Some 20th century writers also introduced the idea of redeclaring doubles. For example a player who started with 3 doubles could lead one of them and declare the Triplet. If that trick was won the player could then lead one of the other doubles to the next trick and declare Double. It is very unlikely that this was allowed in the original game. A consequence would be that any player with the [0-0] and two other doubles could win by scoring 50 points for the Triplet, leading the [0-0] and then scoring 20 more points by declaring the remaining Double in the next trick.

Claiming and Scoring

Some authors do not require a player to claim 70 points and end the play in order to score game points. Some of them imply that when a player reaches 70, they score 1, 2 or 3 game points according to what the other player has, but that play then continues. This makes it possible for both players to reach 70 and score game points in the same deal.

Some descriptions appear to allow points to be carried over from one deal to the next, though it is far from clear how this is supposed to work, especially in combination with the possibility of closing the game.

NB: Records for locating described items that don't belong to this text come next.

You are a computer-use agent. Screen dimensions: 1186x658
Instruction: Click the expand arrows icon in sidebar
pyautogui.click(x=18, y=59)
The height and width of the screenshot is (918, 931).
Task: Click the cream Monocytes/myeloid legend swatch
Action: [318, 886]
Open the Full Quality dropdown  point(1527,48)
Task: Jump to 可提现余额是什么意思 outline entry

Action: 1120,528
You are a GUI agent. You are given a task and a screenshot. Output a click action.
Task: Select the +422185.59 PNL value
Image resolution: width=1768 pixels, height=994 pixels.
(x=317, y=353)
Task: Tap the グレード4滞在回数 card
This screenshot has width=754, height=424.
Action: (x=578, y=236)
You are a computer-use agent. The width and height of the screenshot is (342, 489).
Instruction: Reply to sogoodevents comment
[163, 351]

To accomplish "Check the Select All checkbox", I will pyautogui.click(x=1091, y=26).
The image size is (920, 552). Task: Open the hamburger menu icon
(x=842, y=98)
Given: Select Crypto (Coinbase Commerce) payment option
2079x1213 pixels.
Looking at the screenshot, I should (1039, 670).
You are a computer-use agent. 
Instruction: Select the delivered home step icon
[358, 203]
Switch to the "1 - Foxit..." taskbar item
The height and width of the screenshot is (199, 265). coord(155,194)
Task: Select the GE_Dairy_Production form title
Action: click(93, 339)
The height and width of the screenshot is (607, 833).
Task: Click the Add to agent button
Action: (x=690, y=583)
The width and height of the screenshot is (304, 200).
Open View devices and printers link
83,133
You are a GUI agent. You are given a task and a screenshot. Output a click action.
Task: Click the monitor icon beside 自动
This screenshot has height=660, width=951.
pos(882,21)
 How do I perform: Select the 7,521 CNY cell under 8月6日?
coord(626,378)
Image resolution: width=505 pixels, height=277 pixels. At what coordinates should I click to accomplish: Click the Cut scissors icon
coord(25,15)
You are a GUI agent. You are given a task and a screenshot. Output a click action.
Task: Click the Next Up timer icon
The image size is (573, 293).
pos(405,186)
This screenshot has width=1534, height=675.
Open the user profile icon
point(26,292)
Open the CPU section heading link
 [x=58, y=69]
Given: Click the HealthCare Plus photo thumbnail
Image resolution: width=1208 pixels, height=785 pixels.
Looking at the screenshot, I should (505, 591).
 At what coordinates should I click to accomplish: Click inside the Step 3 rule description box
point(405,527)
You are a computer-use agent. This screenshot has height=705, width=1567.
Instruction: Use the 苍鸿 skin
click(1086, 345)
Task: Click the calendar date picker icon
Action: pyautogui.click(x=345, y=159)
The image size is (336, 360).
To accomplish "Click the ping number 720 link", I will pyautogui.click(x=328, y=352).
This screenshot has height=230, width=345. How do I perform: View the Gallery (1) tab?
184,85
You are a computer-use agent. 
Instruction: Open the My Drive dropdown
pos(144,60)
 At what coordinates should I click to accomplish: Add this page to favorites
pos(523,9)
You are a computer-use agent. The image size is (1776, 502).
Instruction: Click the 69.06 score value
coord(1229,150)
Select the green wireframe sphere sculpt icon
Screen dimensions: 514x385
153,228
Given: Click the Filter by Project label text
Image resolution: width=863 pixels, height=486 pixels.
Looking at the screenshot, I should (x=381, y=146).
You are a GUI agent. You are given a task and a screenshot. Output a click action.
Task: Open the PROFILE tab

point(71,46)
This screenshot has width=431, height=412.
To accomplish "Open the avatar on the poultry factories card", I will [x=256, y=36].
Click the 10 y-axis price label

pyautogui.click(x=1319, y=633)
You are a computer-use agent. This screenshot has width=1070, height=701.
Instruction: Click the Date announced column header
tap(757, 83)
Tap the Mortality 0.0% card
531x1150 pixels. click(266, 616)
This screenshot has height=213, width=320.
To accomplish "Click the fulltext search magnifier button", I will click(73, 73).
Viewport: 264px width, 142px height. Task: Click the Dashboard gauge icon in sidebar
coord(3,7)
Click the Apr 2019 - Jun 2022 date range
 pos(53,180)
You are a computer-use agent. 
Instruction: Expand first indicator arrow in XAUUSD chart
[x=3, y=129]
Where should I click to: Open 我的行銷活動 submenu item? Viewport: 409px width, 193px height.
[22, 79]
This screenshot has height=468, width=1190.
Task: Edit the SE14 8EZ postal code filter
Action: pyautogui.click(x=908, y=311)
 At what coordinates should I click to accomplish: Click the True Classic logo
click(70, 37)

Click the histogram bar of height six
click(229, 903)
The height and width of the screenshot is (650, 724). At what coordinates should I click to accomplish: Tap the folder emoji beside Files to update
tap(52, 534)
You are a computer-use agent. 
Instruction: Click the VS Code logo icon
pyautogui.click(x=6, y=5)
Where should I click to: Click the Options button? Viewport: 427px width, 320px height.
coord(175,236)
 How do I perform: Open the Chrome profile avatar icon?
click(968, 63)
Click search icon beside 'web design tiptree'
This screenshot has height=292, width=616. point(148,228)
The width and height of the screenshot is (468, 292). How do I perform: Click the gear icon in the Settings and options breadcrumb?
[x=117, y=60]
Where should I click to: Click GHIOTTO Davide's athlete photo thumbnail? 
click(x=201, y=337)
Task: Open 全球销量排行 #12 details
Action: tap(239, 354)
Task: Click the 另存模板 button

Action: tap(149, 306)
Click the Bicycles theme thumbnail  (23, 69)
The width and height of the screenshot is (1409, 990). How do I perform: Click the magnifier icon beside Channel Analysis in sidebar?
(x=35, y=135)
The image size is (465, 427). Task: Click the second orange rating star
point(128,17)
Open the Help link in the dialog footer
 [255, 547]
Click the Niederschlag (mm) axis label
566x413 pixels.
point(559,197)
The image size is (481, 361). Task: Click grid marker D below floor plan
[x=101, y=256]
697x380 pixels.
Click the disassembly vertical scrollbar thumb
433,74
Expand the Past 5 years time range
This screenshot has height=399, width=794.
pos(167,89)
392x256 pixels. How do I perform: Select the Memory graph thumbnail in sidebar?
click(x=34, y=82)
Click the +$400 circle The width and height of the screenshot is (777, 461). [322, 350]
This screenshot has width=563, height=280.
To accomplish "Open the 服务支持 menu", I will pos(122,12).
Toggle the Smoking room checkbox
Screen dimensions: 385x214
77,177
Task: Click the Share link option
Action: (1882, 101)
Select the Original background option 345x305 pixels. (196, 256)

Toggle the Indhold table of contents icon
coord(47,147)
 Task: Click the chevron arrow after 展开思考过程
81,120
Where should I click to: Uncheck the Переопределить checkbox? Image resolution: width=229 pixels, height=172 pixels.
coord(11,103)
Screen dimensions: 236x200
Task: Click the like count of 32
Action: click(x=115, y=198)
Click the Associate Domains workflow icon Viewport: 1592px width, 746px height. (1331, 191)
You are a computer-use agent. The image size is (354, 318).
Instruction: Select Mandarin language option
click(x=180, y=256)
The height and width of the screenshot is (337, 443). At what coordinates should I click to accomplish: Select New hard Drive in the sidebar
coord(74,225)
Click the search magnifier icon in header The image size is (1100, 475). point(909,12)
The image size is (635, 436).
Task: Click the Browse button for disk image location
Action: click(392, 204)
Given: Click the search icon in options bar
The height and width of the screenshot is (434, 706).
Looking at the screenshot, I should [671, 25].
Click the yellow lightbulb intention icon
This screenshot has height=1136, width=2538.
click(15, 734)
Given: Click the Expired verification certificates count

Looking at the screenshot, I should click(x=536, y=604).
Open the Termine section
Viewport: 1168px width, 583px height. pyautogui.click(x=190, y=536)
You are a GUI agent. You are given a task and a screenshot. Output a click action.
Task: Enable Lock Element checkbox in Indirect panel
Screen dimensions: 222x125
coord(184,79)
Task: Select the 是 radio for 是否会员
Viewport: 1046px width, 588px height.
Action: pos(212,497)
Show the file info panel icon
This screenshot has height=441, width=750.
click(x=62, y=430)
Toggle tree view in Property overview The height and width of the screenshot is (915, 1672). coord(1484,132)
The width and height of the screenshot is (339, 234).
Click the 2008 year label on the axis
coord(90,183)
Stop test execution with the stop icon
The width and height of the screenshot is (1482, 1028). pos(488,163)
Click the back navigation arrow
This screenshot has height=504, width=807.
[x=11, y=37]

Few authors require players to remember the points taken. Some suggest that a cumulative score is kept throughout the game using a peg board, chips or paper.

None of the descriptions mentions the score of 10 extra points extra for winning the 14th trick.

Berndt's Variant

The Domino Book (Bantam Books, 1975) by Frederick Berndt describes a simplified version of the game, possibly invented by the author. The target score is 66 instead of 70 but the tile values are much lower so that more than one deal is needed to reach the target.

7 tiles each are dealt as usual. The first player can choose either end of the boneyard tile exposed by the second player as the trump suit.

Blanks count as zero. The [0-0] beats all other tiles. Other doubles have no special trick-taking power - for example the [5-4] beats the [4-4] even if 4's are trumps.

In phase one any tiles can be played. The [0-0] always wins if it is played. Otherwise if one tile is a trump and the other is not the trump wins. Otherwise if the two tiles can be matched at one end the higher tile wins. If neither tile is a trump and neither end matches the first played tile wins. The winner of the trick leads to the next after both players have drawn from the boneyard.

If phase two the second player must match one end of the first player's tile if possible. Failing that the second player must play a trump or the [0-0]. The winner of the trick is determined as in phase one.

The double in trumps scores the sum of its ends. Other trumps score the value of the non-trump end only. Other doubles score 3 points each. Tiles that are neither trumps nor doubles have no value. The total value of the tiles ranges from 39 points when 0's are trumps to 45 points when 6's are trumps.

A player who leads a double can show another double and will then score 3 points if the led double wins the trick. This can be done more than once by the same player, and the shown double can be reused.

At the end of the play the points are counted. A cumulative score is kept from deal to deal until one player has a score of 66 or more. This player wins 1 rubber. If both players have 66 or more the player with more points wins a rubber. When a rubber is won both players' point scores are reset to zero. The first player who wins seven rubbers wins the game.

A player who has won at least one trick in the current deal can close the game, turning down the face up trump. If the closing player fails to reach 66 points, then in addition to the points taken in tricks and declarations the opponent adds 7 points or the difference between the closing player's score and 66, whichever is greater.